Nesse toar, é de suma importância que, em eventual cobrança antecipada de honorários, o médico possua um sistema de controle efetivo em seu consultório e, principalmente, esclarecimento ao paciente quanto à possibilidade de devolução ou remarcação da consulta.
Sob o ponto de vista ético, portanto, não vislumbramos impedimento ao estabelecimento de uma rotina/protocolo de cobrança antecipada de honorários, com as ressalvas ora postas.
A legislação consumerista não prevê nenhuma regra específica, sendo que, utilizando-se de uma situação paradigma, podemos analisar a questão sob o viés da reserva de horário junto à clínica, como ocorre em outros setores da economia.

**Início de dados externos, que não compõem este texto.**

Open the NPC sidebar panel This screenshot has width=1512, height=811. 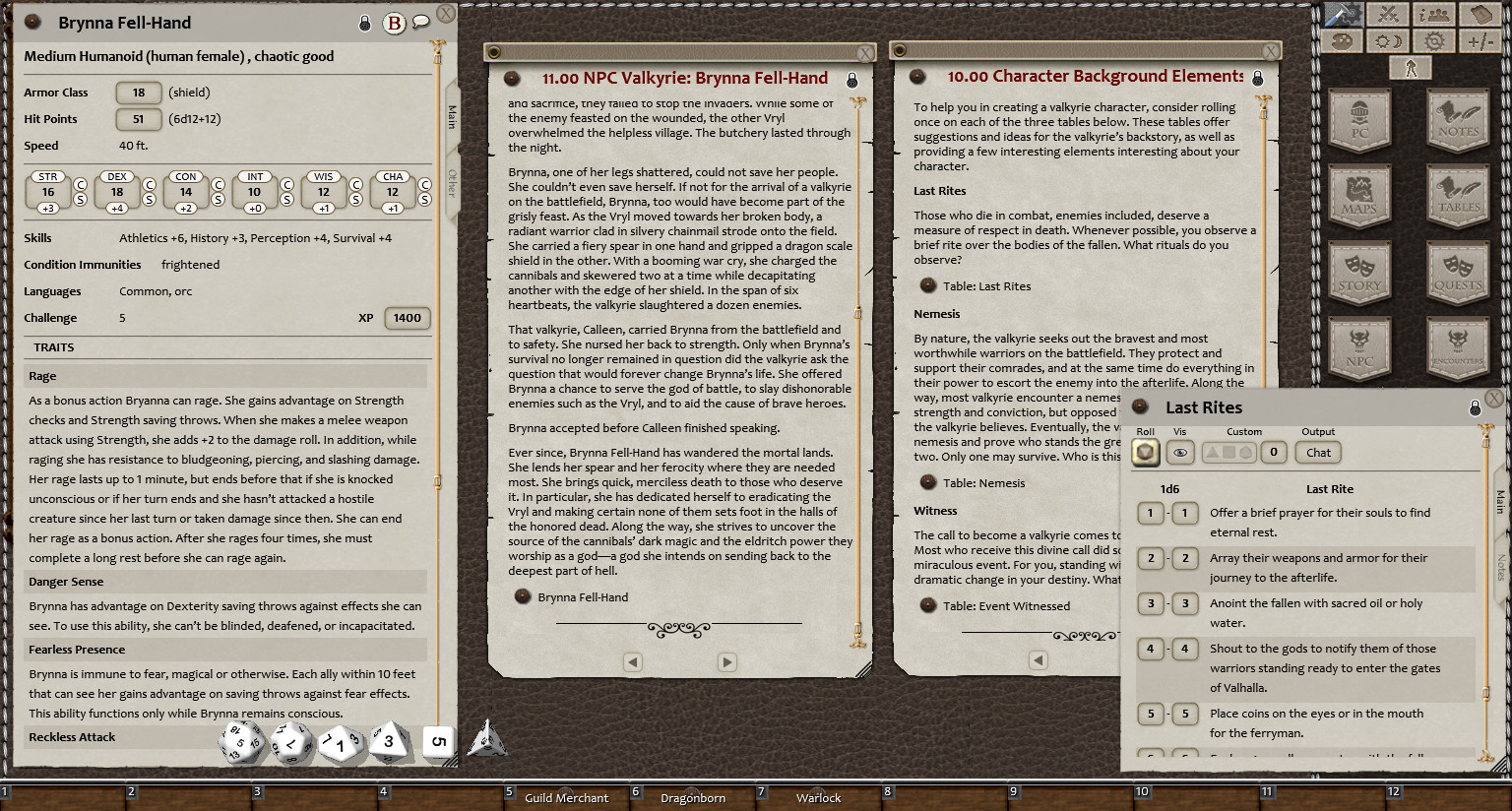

Ao fazer a reserva do horário, o paciente passa a ser detentor daquele período de dedicação do profissional, sendo que o pagamento antecipado pode ser considerado como uma espécie de “taxa de reserva”, evitando-se que o profissional sofra um prejuízo direto e, indiretamente mas igualmente relevante, prejudique outro paciente que poderia ocupar aquele horário.
A utilização de um sistema de reserva, com pagamento antecipado, faz com que o paciente assuma o compromisso de estar presente no horário previamente agendado ainda que o médico tenha que, na ausência deste, remarcar a consulta.

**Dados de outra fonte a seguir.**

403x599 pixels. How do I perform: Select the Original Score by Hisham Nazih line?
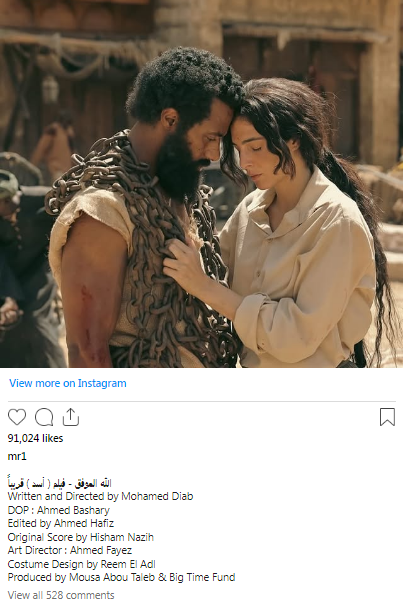pyautogui.click(x=81, y=537)
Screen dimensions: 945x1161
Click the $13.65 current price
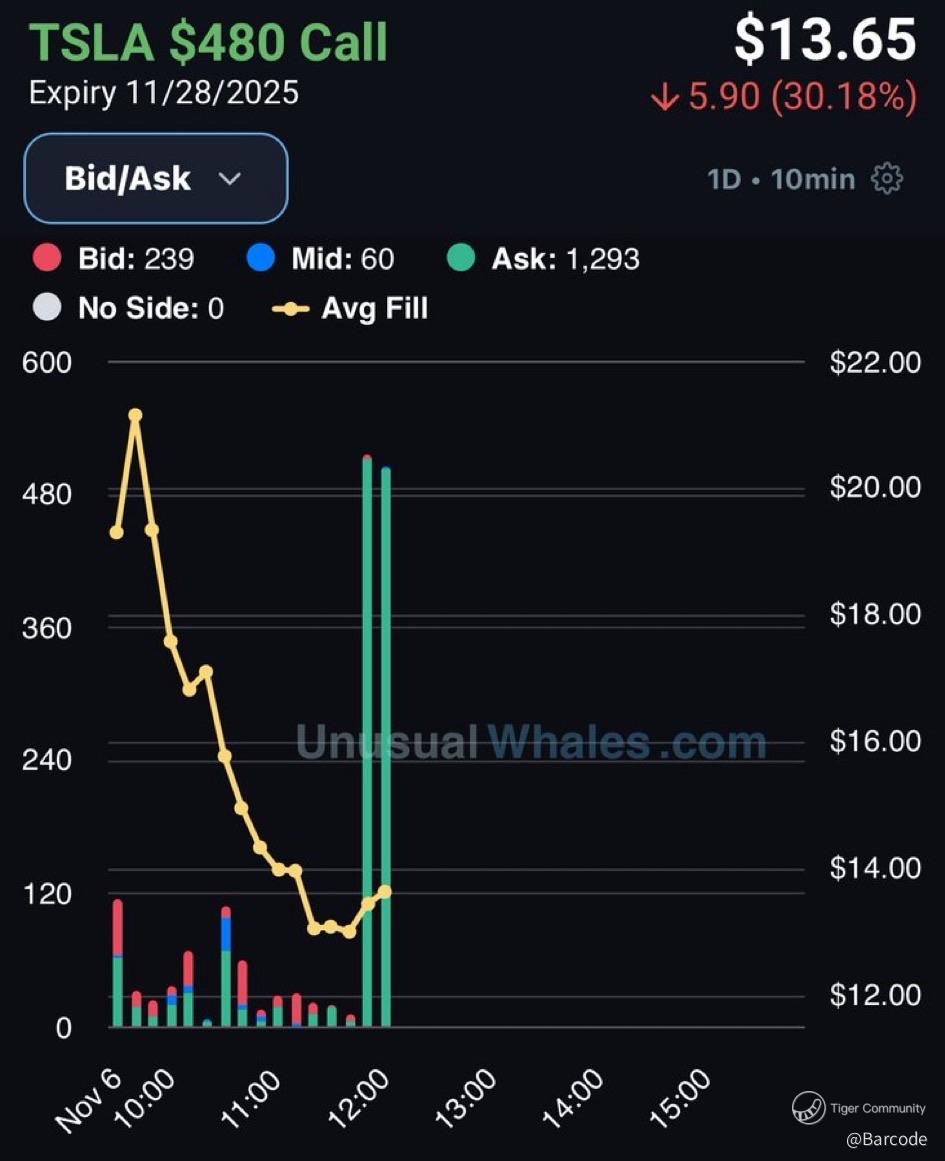coord(825,40)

Entretanto, uma ressalva deve ser feita de forma bastante contundente: não se pode, jamais, exigir qualquer recebimento prévio em situações de urgência ou emergência, assim entendidas aquelas em que há um risco potencial à vida. [1] [2]
Assim, sob o viés consumerista, não há regramento que impeça a cobrança antecipada dos honorários médicos, sempre com a ressalva de que o consumidor não pode ser prejudicado por tal pagamento, sob a mesma ótica do ponto de vista ético, como indicado alhures.

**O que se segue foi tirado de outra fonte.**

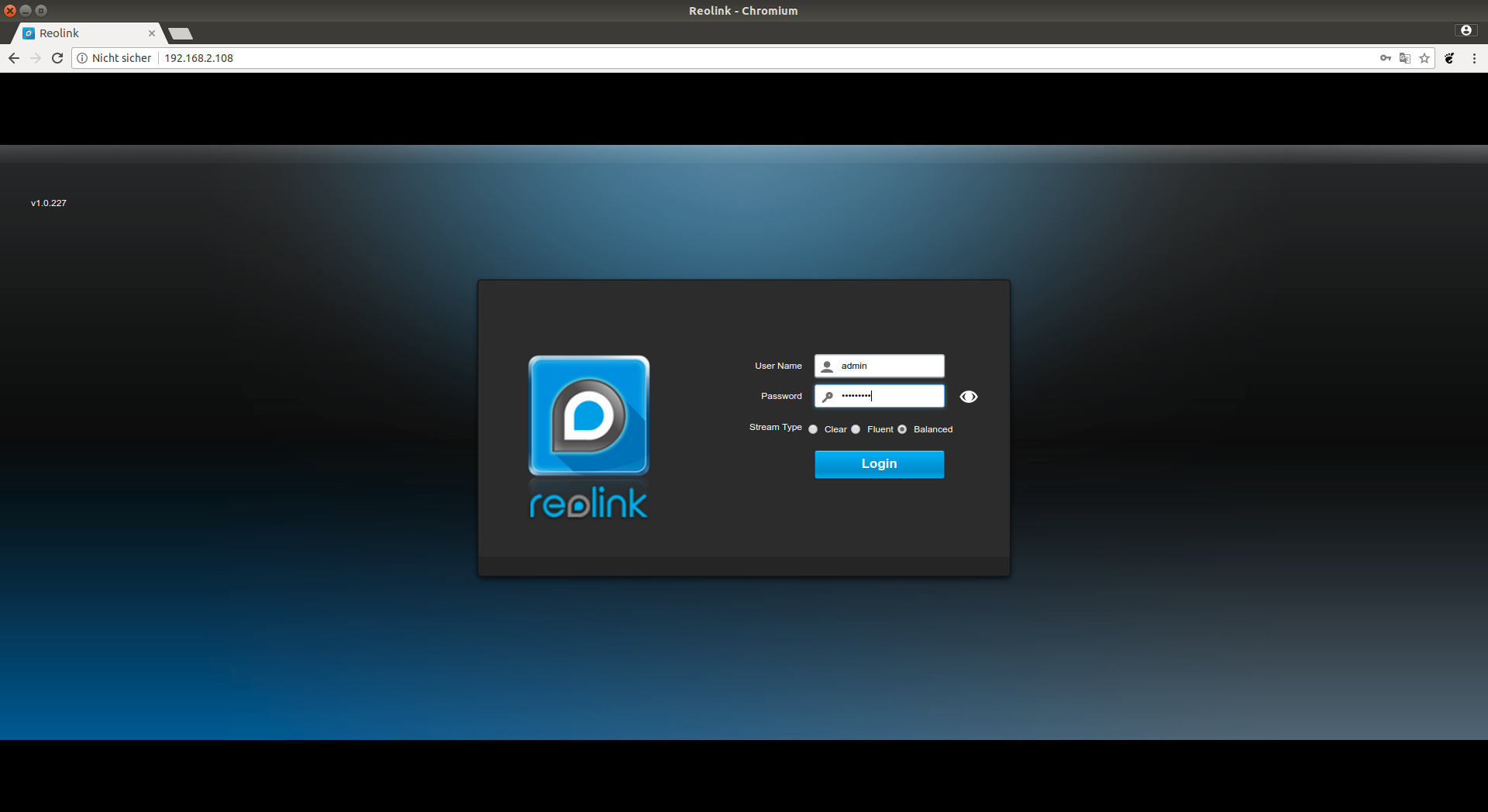The width and height of the screenshot is (1488, 812).
Task: Bookmark this page with the star icon
Action: point(1424,58)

Destarte, é de se destacar que há medidas e protocolos internos que podem diminuir a abstenção nos consultórios médicos – como confirmação antecipada, lista de espera para encaixes, bem como o devido esclarecimento ao paciente, já no agendamento da consulta, quanto a necessidade seu comparecimento para que não haja prejuízos a outros que possam estar precisando, também, do atendimento profissional.
Diante de tudo quanto exposto e respeitando posicionamentos contrários, entendemos como sendo viável, sob o ponto de vista ético e consumerista, a utilização de cobrança antecipada de honorários médicos, com todas as ressalvas acima expostas, inclusive a implementação de outras medidas em conjunto a reduzir a abstenção nos consultórios.
É o parecer, s.m.j.
São Paulo, 5 de fevereiro de 2021.
Osvaldo Simonelli[3]
OAB [Subseção São Paulo] n. 165.381.
O presente parecer é produzido para fins acadêmicos e profissionais. É baseado em situações hipotéticas, sendo que qualquer semelhança com casos concretos é mera coincidência. Pode ser reproduzido total ou parcialmente citando-se a fonte da seguinte forma:
<http://localhost/sites/simonelli/site-tmp/blog/> Parecer Jurídico n. 03/2021. Autoria: Osvaldo Simonelli. Instituto Paulista de Direito Médico e da Saúde.
2.1 Emergência: Constatação médica de condições de agravo a saúde que impliquem sofrimento intenso ou risco iminente de morte, exigindo portanto, tratamento médico imediato.
2.2 Urgência: Ocorrência imprevista de agravo a saúde com ou sem risco potencial a vida, cujo portador necessita de assistência médica imediata. ↑
Condicionamento de atendimento médico-hospitalar emergencial
Art. 135-A. Exigir cheque-caução, nota promissória ou qualquer garantia, bem como o preenchimento prévio de formulários administrativos, como condição para o atendimento médico-hospitalar emergencial:
Pena – detenção, de 3 (três) meses a 1 (um) ano, e multa.
Parágrafo único. A pena é aumentada até o dobro se da negativa de atendimento resulta lesão corporal de natureza grave, e até o triplo se resulta a morte. ↑
Pós-Graduado em Direito Público. Pós-Graduado em Direito Processual Civil. Mestre em Ciências da Saúde. Idealizador do Instituto Paulista de Direito Médico e da Saúde – IPDMS®.
Idealizador do Programa de Formação em Direito Médico®. ↑O Prof. Me. Osvaldo Simonelli é advogado, formado em 1998, pela Faculdade de Direito de São Bernardo do Campo.